Aliás, só não fumava assistindo um jogo de futebol em condições excepcionais, como aquela do flamengo e Boca, pra não deixar o cheiro no quarto da minha irmã. E também porque, pra falar a verdade, ele não me pareceu muito preocupado com a partida, apesar de ser uma quarta-de-final de Libertadores, contra o Boca na Bombonera.

Enquanto os bosteros eliminavam o flamengo sem serem ameaçados em momento algum pelos adversários, meu pai assistia calado. Lamentou de maneira bem sutil cada um dos três gols argentinos, com aquele clássico estalar de língua que nas histórias em quadrinhos é traduzido por tsc, e no fim deixou-se encostar na parede e deu um longo suspiro, como se não se importasse muito com o resultado e tivesse mesmo era de saco cheio de tudo o mais em volta. Se bem que ele pode não ter feito nada disso e eu é que, influenciado pelos acontecimentos posteriores, posso ter criado o suspiro e os tscs involuntariamente. Afinal de contas, lá se vão dezesseis anos.

Sei é que fiquei quieto no meu canto e nem nos dias seguintes conversei sobre aquele jogo com o meu pai. Mas com o Bostero relembrei não só aquela partida como a eliminação do Boca nas semifinais, diante do Colo Colo, que acabaria conquistando a Libertadores de Noventa e Um.

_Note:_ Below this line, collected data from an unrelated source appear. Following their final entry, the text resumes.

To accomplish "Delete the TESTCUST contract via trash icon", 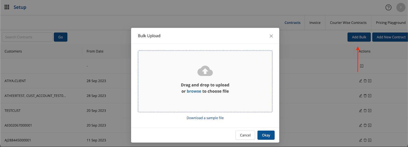I will click(x=365, y=111).
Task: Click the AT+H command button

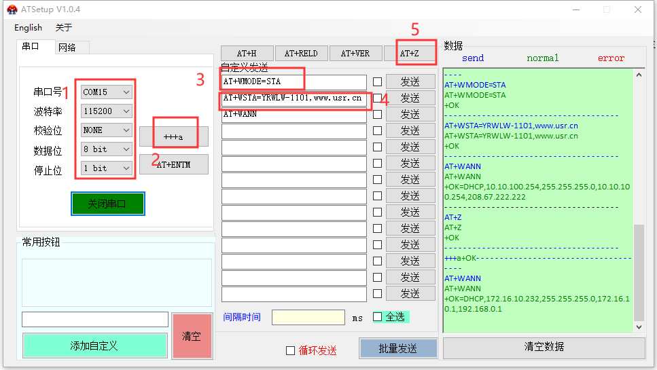Action: (247, 54)
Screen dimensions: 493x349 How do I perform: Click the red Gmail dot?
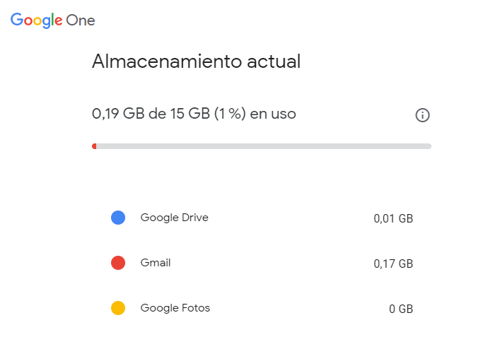tap(118, 263)
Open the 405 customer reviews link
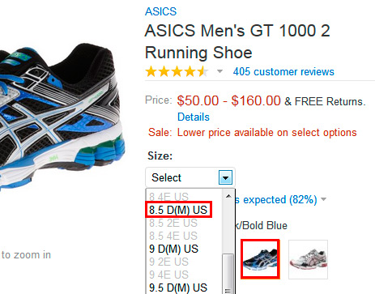This screenshot has height=294, width=375. [x=283, y=72]
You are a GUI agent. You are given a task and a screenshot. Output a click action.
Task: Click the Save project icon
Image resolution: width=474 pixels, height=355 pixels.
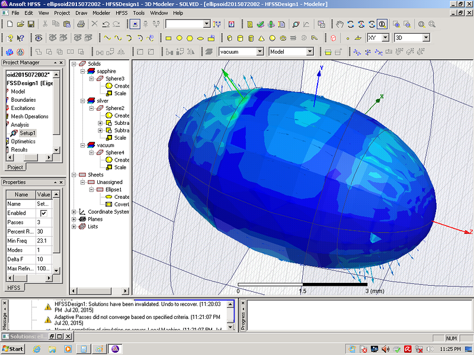30,24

Se não me falha a memória, o Colo Colo tinha acabado de ser campeão (vencendo o Olimpia na final) quando trocamos algumas palavras pela primeira vez. Daí passamos a comentar basicamente a campanha do Boca em nossas conversas-relâmpago e nem falei do Sul-Americano de Quarenta e Oito, que o Expresso da Vitória do Vasco conquistou em cima de La Máquina do River Plate, do Di Stefano.

Uma certa compulsão costuma me fazer falar desse jogo aí de cima diante de argentinos, mas dessa vez não tive tempo. Na média, não duraram nem cinco minutos os nossos poucos bate-bapos. Foi o tempo de um ou outro subir para o CTI. Uma vez me encontrei com ele lá dentro, quando descobri que o pai dele e o meu estavam um do lado do outro. Dessa vez não conversamos, lógico, só nos cumprimentamos com um leve bater de cabeça, de longe, e ficamos em silêncio, ele olhando para o pai dele e eu olhando para o meu.

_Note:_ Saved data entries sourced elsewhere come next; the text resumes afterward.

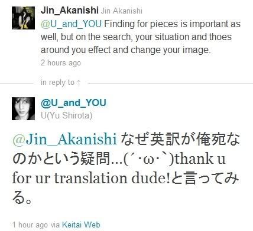The height and width of the screenshot is (231, 253).
Task: Select the gray 'Jin Akanishi' display name
Action: [x=122, y=11]
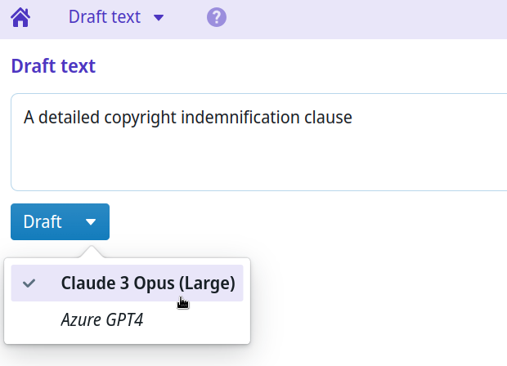Click the checkmark beside Claude 3 Opus

click(x=29, y=283)
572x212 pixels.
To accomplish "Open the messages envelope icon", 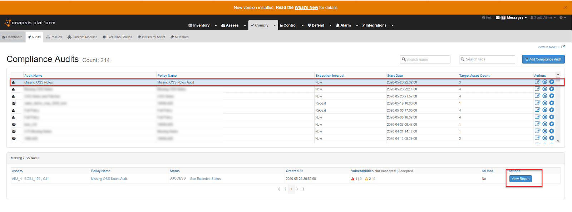I will (498, 17).
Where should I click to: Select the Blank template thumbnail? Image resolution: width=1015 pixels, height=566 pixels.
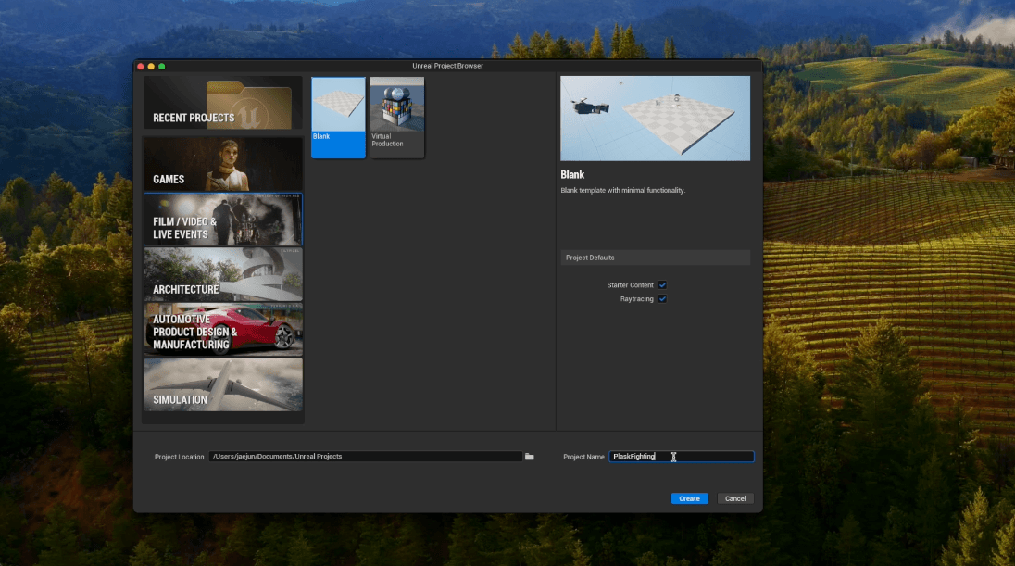point(338,104)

No sexto dia a visita ao CTI não foi aberta no horário habitual. O pai do Bostero tinha morrido. Soube na cantina do hospital, pela minha mãe, e de lá avistei o cara no pátio. Ele estava em pé, aparentemente tratando de algum assunto burocrático com alguém do Pró-Cardíaco, até porque precisava transportar um corpo para outro país, e isso deve ser um troço complicado de fazer.

Quando cheguei perto, ele me viu. Então eu me armei de uma daquelas caras de Sei Lá que a gente costuma fazer na hora de dar os pêsames pra alguém, estendi a mão e balbuciei um cumprimento ininteligível, num portunhol picareta. O Bostero apertou minha mão e agradeceu o cumprimento.

Trocamos um rápido olhar. Ele estava visivelmente abatido, mas não estava chorando. Aparentava um certo ar resignado, e a minha sorte é que continuou a tratar dos assuntos burocráticos com os representantes do hospital, o que me permitiu sair de banda, sem graça, e voltar pra cantina.

Nunca mais vi o cara. Se cheguei a perguntar o nome dele em algum momento de nossas conversas, não me lembro mais qual é. Só sei que ele aparentava uns quarenta e pouco anos, era argentino, de Buenos Aires, e torcedor do Boca Juniors. E que o pai dele morreu ao lado do meu.